# honba



## buy*david (Nov 7, 2011)

I've got an China engine that I need to find a rod for. I can't find a make or model on the engine. When I use the deck # I do get a engine break down but only as far as a short block, no rod separately. It is said that Honda parts will interchange, but what Honda engine parts interchange with what. I have a similar Honda engine here and all the dimensions match on the rod except for the length which might be because one is OHV and the other is OHC. Nevertheless, I need to find a rod. If any knows where to find a part number for it or the rod itself, please let me know. And if that doesn't work maybe someone knows how to find the Honda rod that matches it.
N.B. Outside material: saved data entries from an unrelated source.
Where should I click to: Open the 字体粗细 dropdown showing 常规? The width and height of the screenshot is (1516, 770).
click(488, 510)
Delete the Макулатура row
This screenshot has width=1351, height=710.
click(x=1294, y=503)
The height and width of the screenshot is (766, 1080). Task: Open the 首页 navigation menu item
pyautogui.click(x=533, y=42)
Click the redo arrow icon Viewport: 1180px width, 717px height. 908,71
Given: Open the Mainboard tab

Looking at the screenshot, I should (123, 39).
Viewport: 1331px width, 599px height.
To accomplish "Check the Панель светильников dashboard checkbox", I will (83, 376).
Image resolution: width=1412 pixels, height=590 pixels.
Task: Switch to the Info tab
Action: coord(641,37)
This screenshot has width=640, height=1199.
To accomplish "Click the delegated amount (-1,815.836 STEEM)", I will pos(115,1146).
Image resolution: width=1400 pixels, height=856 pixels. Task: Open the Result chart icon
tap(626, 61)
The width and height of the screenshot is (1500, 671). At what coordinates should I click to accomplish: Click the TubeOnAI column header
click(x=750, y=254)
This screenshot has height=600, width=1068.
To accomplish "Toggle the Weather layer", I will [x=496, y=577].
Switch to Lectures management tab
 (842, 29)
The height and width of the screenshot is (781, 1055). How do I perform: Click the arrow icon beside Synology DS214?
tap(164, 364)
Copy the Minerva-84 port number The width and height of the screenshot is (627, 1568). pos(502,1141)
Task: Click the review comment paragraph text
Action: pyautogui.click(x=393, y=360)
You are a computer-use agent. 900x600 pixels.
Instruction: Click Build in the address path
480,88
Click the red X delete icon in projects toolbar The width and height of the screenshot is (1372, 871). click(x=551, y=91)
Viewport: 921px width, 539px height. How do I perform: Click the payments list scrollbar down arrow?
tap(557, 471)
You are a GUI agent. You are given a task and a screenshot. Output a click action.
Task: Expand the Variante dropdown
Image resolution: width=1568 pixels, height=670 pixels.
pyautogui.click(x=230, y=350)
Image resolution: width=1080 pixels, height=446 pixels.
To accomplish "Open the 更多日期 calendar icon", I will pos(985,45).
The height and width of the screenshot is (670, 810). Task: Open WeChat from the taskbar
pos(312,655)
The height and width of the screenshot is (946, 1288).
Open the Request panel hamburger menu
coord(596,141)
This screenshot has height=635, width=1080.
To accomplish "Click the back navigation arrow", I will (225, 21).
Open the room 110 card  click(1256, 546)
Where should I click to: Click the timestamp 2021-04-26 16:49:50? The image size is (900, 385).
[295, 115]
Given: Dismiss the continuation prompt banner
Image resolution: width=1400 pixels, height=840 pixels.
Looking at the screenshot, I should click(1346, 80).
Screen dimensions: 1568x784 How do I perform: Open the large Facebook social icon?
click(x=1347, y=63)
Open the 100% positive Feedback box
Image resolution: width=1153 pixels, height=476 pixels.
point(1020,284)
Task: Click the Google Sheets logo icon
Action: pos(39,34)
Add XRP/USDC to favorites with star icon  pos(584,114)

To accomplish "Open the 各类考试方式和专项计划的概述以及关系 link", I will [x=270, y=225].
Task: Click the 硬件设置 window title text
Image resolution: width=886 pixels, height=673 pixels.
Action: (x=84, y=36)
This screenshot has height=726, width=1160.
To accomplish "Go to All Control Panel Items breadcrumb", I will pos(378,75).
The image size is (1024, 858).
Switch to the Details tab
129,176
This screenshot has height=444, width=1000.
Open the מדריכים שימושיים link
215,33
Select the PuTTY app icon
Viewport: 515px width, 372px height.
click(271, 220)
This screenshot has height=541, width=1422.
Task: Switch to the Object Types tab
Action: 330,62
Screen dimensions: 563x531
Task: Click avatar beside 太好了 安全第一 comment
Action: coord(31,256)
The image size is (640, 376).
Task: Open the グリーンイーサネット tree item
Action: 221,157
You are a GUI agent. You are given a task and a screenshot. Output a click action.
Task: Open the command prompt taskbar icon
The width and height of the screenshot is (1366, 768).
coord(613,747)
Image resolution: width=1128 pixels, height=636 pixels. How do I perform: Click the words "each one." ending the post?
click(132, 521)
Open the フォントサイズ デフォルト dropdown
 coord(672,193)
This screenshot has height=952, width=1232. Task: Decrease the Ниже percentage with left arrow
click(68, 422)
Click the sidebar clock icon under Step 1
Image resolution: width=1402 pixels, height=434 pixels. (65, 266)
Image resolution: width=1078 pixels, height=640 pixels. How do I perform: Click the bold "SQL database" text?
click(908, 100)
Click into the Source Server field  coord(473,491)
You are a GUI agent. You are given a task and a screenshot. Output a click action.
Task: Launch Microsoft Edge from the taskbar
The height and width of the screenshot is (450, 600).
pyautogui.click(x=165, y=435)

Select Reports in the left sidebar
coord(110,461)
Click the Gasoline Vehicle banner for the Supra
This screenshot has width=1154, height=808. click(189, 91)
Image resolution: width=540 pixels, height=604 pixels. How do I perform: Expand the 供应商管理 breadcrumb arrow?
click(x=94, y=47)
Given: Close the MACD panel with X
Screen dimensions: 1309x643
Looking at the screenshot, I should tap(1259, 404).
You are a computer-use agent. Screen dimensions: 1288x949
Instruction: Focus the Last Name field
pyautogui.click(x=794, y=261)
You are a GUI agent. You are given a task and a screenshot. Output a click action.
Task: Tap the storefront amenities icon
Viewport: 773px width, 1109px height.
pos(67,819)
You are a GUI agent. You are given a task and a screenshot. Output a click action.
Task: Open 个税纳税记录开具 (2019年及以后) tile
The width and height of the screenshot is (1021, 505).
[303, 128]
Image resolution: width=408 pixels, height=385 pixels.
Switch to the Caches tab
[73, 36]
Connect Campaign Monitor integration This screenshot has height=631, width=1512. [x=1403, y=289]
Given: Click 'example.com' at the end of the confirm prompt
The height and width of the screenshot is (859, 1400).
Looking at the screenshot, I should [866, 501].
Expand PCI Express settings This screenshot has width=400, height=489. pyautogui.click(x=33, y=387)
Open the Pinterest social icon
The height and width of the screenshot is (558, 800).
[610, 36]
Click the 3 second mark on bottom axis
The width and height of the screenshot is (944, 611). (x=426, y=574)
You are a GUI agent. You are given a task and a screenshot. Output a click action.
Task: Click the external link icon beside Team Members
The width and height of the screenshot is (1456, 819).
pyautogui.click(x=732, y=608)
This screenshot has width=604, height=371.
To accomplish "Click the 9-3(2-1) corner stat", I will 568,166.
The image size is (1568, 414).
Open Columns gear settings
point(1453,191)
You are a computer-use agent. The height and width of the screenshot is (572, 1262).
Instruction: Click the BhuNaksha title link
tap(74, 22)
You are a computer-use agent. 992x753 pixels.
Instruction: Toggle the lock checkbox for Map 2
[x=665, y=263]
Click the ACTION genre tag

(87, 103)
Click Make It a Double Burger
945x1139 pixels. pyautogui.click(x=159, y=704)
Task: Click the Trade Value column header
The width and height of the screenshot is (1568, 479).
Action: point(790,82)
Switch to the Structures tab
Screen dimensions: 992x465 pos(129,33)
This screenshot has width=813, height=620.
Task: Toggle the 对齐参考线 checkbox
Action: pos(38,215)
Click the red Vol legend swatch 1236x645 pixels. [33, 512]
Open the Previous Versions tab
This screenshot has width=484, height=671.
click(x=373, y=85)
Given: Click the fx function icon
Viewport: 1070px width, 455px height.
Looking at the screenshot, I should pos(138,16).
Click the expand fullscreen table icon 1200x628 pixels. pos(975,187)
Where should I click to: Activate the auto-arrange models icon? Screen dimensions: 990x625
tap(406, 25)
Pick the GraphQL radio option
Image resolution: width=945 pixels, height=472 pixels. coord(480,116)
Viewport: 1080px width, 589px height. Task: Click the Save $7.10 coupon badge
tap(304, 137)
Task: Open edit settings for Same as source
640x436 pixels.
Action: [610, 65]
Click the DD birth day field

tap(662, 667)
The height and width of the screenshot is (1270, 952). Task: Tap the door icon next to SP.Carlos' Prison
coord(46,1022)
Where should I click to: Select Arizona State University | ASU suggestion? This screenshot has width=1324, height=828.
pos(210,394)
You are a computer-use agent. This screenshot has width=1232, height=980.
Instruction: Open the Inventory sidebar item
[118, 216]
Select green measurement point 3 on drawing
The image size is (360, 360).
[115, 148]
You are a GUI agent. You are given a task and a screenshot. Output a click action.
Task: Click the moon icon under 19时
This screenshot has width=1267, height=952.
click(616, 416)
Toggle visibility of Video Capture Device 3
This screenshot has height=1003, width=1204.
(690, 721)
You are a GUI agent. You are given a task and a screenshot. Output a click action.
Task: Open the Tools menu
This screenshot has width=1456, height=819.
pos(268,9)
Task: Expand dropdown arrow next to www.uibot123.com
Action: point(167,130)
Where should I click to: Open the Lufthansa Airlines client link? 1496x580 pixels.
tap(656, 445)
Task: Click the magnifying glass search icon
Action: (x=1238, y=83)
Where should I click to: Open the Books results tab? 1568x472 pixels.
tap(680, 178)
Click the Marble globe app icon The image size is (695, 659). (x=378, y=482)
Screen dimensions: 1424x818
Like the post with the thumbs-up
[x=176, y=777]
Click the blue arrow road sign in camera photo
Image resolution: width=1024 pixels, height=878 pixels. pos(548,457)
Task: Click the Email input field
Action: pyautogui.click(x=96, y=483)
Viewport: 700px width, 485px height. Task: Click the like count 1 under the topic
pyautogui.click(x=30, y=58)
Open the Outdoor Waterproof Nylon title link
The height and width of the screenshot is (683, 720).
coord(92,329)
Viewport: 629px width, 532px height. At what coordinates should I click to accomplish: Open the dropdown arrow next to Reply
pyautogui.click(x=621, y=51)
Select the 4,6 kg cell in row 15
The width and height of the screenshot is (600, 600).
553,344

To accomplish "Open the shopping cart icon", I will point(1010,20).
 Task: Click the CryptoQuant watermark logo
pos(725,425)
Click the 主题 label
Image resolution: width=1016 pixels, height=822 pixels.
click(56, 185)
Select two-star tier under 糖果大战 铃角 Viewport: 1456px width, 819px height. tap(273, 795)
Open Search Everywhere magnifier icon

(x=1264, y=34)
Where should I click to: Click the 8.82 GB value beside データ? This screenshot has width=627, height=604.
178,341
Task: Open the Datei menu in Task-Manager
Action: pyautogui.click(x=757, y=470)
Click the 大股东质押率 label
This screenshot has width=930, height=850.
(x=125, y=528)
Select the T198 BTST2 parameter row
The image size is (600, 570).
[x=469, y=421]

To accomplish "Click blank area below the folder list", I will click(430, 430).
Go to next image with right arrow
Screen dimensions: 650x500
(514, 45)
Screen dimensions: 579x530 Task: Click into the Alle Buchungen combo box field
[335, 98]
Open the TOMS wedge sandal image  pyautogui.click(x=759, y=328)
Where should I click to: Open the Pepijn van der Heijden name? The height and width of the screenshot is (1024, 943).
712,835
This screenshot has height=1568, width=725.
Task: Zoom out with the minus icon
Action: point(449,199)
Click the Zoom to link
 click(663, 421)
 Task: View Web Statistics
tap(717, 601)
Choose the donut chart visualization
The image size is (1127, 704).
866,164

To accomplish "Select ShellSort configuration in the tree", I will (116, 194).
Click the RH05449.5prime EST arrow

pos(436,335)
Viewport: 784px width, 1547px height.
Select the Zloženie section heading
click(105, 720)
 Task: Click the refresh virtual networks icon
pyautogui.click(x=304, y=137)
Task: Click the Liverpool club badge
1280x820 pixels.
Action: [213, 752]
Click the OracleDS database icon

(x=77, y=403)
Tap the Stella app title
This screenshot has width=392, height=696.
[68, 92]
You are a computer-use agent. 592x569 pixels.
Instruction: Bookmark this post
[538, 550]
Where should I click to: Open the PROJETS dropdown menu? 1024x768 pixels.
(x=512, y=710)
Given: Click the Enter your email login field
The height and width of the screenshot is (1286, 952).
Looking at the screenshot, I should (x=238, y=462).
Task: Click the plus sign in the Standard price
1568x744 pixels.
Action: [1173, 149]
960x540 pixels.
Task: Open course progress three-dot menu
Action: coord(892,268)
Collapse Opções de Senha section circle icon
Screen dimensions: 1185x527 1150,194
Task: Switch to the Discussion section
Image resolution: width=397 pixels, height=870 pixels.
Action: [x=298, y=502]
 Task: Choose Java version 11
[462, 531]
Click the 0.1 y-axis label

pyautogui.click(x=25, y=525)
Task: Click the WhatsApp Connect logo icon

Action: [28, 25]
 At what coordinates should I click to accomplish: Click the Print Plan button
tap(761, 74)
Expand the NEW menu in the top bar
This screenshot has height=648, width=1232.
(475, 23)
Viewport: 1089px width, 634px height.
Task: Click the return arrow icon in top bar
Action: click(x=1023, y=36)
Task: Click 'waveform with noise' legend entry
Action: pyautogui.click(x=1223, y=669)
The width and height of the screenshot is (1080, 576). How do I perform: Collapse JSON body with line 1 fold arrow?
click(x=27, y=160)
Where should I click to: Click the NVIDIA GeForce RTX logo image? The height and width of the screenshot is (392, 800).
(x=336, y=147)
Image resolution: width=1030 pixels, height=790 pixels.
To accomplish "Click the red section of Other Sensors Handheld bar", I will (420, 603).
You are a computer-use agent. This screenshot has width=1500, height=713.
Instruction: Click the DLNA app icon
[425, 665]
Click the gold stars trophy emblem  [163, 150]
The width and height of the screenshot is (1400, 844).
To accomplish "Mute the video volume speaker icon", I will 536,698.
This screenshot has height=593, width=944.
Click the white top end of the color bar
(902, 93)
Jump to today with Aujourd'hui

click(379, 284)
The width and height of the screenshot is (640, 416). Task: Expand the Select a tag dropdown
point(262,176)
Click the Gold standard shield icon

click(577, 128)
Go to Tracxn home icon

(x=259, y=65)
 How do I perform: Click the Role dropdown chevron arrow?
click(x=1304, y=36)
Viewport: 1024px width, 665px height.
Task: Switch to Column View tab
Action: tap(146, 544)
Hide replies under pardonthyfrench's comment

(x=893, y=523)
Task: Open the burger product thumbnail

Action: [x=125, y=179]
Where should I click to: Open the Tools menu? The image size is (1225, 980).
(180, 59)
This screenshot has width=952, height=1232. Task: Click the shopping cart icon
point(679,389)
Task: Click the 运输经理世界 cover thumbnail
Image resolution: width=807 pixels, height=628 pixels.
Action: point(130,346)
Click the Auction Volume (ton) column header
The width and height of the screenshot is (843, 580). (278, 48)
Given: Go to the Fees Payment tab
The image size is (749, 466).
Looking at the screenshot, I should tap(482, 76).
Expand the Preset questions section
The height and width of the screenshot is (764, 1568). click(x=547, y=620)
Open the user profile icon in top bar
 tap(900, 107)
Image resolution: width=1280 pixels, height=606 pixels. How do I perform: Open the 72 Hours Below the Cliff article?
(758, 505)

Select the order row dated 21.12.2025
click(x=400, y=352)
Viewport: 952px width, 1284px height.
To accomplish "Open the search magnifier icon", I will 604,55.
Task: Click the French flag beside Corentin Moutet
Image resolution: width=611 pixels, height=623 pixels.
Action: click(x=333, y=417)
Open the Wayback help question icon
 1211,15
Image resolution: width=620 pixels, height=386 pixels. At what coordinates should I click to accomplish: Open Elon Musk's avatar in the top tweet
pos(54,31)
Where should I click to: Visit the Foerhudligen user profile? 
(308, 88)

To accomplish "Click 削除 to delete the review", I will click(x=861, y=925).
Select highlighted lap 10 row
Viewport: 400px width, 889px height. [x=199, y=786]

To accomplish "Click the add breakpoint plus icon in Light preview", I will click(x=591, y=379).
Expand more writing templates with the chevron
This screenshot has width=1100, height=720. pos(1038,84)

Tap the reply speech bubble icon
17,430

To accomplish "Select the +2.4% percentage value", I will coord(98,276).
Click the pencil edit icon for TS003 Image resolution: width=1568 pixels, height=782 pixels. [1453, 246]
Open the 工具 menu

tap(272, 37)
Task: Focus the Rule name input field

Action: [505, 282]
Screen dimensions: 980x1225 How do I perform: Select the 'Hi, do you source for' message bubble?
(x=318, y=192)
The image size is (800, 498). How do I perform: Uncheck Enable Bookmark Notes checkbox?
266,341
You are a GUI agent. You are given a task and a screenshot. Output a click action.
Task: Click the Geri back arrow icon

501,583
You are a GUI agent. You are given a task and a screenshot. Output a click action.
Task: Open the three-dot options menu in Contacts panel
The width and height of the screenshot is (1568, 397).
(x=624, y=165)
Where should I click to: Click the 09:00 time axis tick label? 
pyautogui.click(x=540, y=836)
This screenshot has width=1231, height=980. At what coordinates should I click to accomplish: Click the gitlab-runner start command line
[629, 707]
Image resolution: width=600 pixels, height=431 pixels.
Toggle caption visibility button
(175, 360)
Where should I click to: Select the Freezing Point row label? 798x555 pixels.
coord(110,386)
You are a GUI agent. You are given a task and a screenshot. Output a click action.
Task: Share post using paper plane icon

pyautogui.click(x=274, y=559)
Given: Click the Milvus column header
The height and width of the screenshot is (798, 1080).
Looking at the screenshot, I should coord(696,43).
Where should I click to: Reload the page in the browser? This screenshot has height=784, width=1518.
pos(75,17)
The deck # 11A-54MY255 Yard-Man The only numbers on the motor are EF8CZHS 1391GA 139cc
I did find a rod number for the same make used on a Cub-cadet with a 170cc engine, it's # 95111573

Thanks


----------



## rther (Jun 1, 2012)

buy*david said:


> I've got an China engine that I need to find a rod for. I can't find a make or model on the engine. When I use the deck # I do get a engine break down but only as far as a short block, no rod separately. It is said that Honda parts will interchange, but what Honda engine parts interchange with what. I have a similar Honda engine here and all the dimensions match on the rod except for the length which might be because one is OHV and the other is OHC. Nevertheless, I need to find a rod. If any knows where to find a part number for it or the rod itself, please let me know. And if that doesn't work maybe someone knows how to find the Honda rod that matches it. The deck # 11A-54MY255 Yard-Man The only numbers on the motor are EF8CZHS 1391GA 139cc
> I did find a rod number for the same make used on a Cub-cadet with a 170cc engine, it's # 95111573
> 
> Thanks


http://www.ereplacementparts.com/yard-man-11a54my255-2007-lawn-mower-parts-c-27581_27847_27852.html

If this is your engine, and you're looking for a push rod, I saw a push rod kit located here:

http://www.ereplacementparts.com/push-rod-kit-p-342946.html

You can verify this at partstree:

http://www.partstree.com/parts/?lc=mtd&mn=11A-54MY255+%282007%29&dn=6902396A0002


Push rod kit is part number 951-10314 .


----------



## buy*david (Nov 7, 2011)

Sorry, not the push rods, I need the connecting rod.


----------



## 30yearTech (Sep 14, 2006)

try looking at some of the Honda GXV series engines, these are all OHV engines and parts may interchange with your engine.


----------



## buy*david (Nov 7, 2011)

Thanks 30yr, do you how if there is a cross over manual for that or some place to get the specs? I can get part numbers but didn't find specs.


----------



## 30yearTech (Sep 14, 2006)

No, I don't know of any crossover info. You might try a Honda dealer to see if they can help you with the specs of the connecting rod.


----------